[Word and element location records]
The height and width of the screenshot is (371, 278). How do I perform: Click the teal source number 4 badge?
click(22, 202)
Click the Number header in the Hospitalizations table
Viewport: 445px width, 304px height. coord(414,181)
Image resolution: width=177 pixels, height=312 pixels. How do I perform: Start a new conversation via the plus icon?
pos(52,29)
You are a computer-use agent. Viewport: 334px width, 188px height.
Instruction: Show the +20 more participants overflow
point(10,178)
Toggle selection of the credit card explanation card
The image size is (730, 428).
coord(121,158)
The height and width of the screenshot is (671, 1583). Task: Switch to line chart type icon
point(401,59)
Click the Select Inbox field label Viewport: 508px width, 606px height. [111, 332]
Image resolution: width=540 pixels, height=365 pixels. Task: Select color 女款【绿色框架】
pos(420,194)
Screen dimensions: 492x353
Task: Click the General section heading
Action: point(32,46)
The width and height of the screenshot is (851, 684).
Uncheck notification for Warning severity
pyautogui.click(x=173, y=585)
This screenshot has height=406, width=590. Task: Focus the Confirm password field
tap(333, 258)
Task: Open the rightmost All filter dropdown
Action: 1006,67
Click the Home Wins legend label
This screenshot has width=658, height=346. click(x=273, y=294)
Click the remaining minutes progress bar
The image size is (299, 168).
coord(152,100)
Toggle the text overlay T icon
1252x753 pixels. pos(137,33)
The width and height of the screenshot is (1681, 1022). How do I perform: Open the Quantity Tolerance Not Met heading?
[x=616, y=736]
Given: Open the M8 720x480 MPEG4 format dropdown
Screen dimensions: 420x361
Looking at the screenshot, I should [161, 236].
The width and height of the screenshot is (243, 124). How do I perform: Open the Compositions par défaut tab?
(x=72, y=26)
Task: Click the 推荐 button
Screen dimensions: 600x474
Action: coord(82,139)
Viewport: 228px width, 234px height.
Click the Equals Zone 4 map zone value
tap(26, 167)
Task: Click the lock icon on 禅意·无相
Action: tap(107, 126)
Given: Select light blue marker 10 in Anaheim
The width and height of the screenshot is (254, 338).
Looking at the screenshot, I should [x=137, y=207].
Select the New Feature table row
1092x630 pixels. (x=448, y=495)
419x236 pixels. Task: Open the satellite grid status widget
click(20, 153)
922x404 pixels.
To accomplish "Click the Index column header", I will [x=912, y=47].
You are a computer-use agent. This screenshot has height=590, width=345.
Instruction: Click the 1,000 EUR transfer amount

The problem
Render the lines above as a numbered list with blank lines left out, beginning at the line that has "419x236 pixels. Task: Open" and continuing through the last line.

Right answer
1. 419x236 pixels. Task: Open the satellite grid status widget
2. click(20, 153)
3. 922x404 pixels.
4. To accomplish "Click the Index column header", I will [x=912, y=47].
5. You are a computer-use agent. This screenshot has height=590, width=345.
6. Instruction: Click the 1,000 EUR transfer amount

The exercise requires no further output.